**SOURCE EXCERPT**:
- Big Foot Prairie Big Foot Prairie
- Coordinates: 42°29′29″N 88°36′03″W﻿ / ﻿42.49139°N 88.60083°W
- Country: United States
- State: Illinois
- County: McHenry
- Township: Chemung

Area
- • Total: 0.22 sq mi (0.58 km^{2})
- • Land: 0.22 sq mi (0.58 km^{2})
- • Water: 0 sq mi (0.00 km^{2})
- Elevation: 955 ft (291 m)

Population (2020)
- • Total: 65
- • Density: 290.6/sq mi (112.22/km^{2})
- Time zone: UTC-6 (Central (CST))
- • Summer (DST): UTC-5 (CDT)
- ZIP Code: 60033 (Harvard)
- Area codes: 815 & 779
- FIPS code: 17-05859
- GNIS feature ID: 2806454

= Big Foot Prairie, Illinois =

Big Foot Prairie is an unincorporated community and census-designated place in McHenry County, Illinois, United States. It was named a CDP for the 2020 census, at which time it had a population of 65. It is located in Chemung Township. Big Foot Prairie is located on U.S. Route 14, 5 mi north of Harvard. The community extends north into Walworth County, Wisconsin, where there is a CDP of the same name in the town of Walworth.

==History==
The community is named for Big Foot, a Potawatomi leader who resided on nearby Kishwauketoe (today Geneva Lake in Wisconsin) until his band was forcibly removed by the United States in 1836. It once had a post office, which opened on May 15, 1848.

**TASK PROMPT**: Return the part of the Big Foot Prairie entry that begins at the words "- Area codes: 815" and stops after "town of Walworth.", copied word for word.

**SOURCE MATERIAL**:
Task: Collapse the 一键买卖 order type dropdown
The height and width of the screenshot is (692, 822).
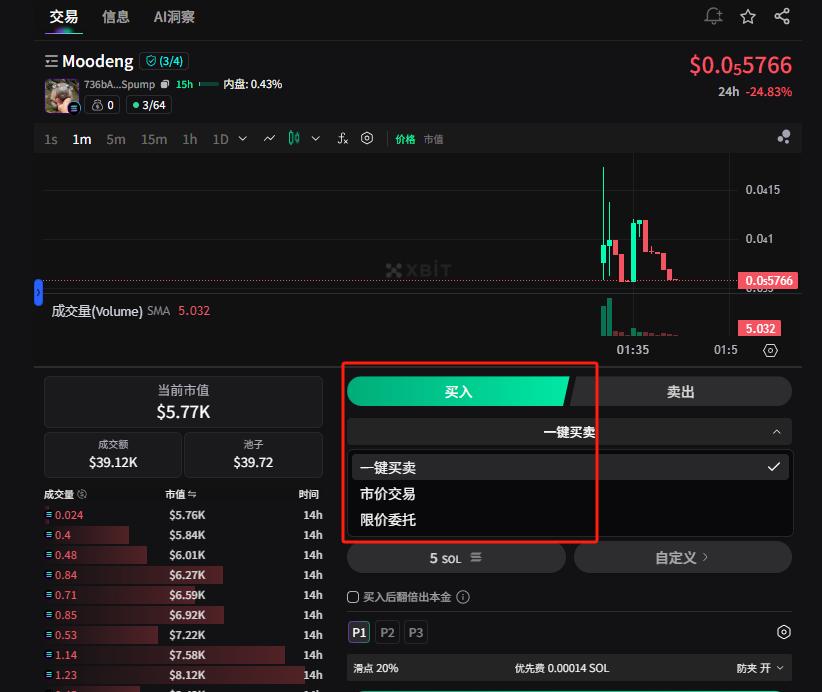Action: click(x=777, y=432)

**WRITTEN RESPONSE**:
- Area codes: 815 & 779
- FIPS code: 17-05859
- GNIS feature ID: 2806454

= Big Foot Prairie, Illinois =

Big Foot Prairie is an unincorporated community and census-designated place in McHenry County, Illinois, United States. It was named a CDP for the 2020 census, at which time it had a population of 65. It is located in Chemung Township. Big Foot Prairie is located on U.S. Route 14, 5 mi north of Harvard. The community extends north into Walworth County, Wisconsin, where there is a CDP of the same name in the town of Walworth.